Regency Centers has a high-quality open-air shopping center portfolio, with more than 80% grocery-anchored neighborhood and community centers. This focus on building a premium portfolio of grocery-anchored shopping centers is a strategic fit because such centers are usually necessity-driven and attract dependable traffic. Six of Regency Centers’ top 10 tenants are high-performing grocers. 

REG’s premium shopping centers are situated in affluent suburban areas and near the urban trade areas where consumers have high spending power, enabling the company to attract top grocers and retailers. Anchor tenants comprised 42.3% (based on pro-rata ABR) of its portfolio as of March 31, 2025. Regency’s embedded rent escalators have also been a key driving factor behind its rent growth. 

Regency is making efforts to improve its portfolio with acquisitions and developments in key markets. In the first quarter of 2025, Regency acquired Brentwood Place Shopping Center, a premier retail destination in Brentwood, TN, for around $119 million at its share. The move aligns with the company’s efforts to improve its portfolio quality through investments in high-growth markets like Nashville. As of March 31, 2025, Regency Centers’ in-process development and redevelopment projects have estimated net project costs of around $499 million at the company’s share. 
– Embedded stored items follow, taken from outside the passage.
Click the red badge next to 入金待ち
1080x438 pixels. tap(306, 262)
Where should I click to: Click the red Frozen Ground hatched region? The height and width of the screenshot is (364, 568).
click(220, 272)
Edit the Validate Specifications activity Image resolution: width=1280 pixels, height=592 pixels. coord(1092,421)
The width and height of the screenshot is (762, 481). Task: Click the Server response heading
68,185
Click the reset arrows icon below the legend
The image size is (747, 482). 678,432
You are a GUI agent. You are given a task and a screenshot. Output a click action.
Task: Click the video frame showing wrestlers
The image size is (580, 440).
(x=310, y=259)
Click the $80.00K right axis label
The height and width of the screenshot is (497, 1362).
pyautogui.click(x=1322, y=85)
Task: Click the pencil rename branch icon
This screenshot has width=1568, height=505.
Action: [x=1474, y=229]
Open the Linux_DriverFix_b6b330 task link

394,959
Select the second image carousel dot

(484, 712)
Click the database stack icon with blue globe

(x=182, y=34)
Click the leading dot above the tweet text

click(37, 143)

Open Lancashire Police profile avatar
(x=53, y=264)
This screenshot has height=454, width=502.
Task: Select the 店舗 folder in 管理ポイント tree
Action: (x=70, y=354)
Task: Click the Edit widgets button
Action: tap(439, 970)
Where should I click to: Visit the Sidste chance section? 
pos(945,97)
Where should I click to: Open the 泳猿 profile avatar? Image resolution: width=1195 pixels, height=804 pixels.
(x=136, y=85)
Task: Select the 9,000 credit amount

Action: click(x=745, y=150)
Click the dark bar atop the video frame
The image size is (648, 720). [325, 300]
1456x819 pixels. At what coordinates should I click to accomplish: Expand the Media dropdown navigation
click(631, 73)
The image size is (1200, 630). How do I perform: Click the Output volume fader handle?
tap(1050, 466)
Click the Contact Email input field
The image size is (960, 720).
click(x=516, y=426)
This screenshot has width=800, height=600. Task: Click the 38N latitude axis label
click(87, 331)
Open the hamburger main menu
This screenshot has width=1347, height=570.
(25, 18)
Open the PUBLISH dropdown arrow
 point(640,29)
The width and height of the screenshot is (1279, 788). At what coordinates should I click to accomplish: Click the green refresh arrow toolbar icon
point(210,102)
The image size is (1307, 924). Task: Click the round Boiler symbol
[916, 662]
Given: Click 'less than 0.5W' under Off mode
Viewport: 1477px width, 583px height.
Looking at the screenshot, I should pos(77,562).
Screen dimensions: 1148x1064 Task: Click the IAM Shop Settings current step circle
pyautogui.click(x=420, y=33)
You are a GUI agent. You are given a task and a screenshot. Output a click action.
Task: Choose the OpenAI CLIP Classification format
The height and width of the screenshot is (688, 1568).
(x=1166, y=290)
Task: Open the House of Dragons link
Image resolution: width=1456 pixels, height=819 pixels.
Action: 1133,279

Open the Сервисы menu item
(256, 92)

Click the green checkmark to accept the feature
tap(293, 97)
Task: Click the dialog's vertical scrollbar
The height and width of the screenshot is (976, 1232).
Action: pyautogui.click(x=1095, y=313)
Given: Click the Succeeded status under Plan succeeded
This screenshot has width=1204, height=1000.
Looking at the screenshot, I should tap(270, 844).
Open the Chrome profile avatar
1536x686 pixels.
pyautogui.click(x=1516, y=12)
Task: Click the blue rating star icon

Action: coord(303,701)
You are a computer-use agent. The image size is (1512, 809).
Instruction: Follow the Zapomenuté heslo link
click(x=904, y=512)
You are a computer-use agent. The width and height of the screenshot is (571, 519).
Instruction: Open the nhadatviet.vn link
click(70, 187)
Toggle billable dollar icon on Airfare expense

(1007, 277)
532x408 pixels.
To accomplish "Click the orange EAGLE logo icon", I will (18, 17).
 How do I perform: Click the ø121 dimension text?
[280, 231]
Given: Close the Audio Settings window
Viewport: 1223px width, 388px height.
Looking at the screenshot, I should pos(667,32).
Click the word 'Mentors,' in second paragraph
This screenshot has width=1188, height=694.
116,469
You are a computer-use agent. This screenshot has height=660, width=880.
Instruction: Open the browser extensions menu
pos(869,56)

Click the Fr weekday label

Regency Centers is focused on strengthening its balance sheet. This retail REIT had $1.2 billion of capacity under its revolving credit facility and approximately $78.5 million of cash and equivalents as of March 31, 2025. As of the same date, its pro-rata net debt and preferred stock-to-operating EBITDAre ratio was 5.3, while the fixed charge coverage ratio was 4.3. REG also enjoys a large pool of unencumbered assets. As of March 31, 2025, 89.4% of its wholly-owned real estate assets were unencumbered. With a high percentage of such assets, the company can enjoy access to the secured and unsecured debt markets and maintain availability on the line. 

Solid dividend payouts are the biggest attraction for REIT investors, and Regency Centers is committed to boosting shareholder wealth. From 2014 to the fourth quarter of 2024, the company’s dividend witnessed a CAGR of 3.7%. In the last five years, the company has increased its dividend four times. Given the company’s solid operating platform, scope for growth and decent financial position compared to that of the industry, this dividend rate is expected to be sustainable over the long run. Check Regency Centers’ dividend history here.

What’s Hurting REG?

The market is witnessing a shift in retail shopping from brick-and-mortar stores to Internet sales. Particularly, the efforts of online retailers in recent years to go deeper into the grocery business have emerged as a concern for this REIT that focuses on building a premium portfolio of grocery-anchored shopping centers. Consequently, this is expected to adversely impact the market share for brick-and-mortar stores. 

Further, an elevated interest rate environment may dampen consumer sentiments, affecting demand for retail space. This is likely to lead to a lesser scope for the company to increase rents and hurt occupancy growth.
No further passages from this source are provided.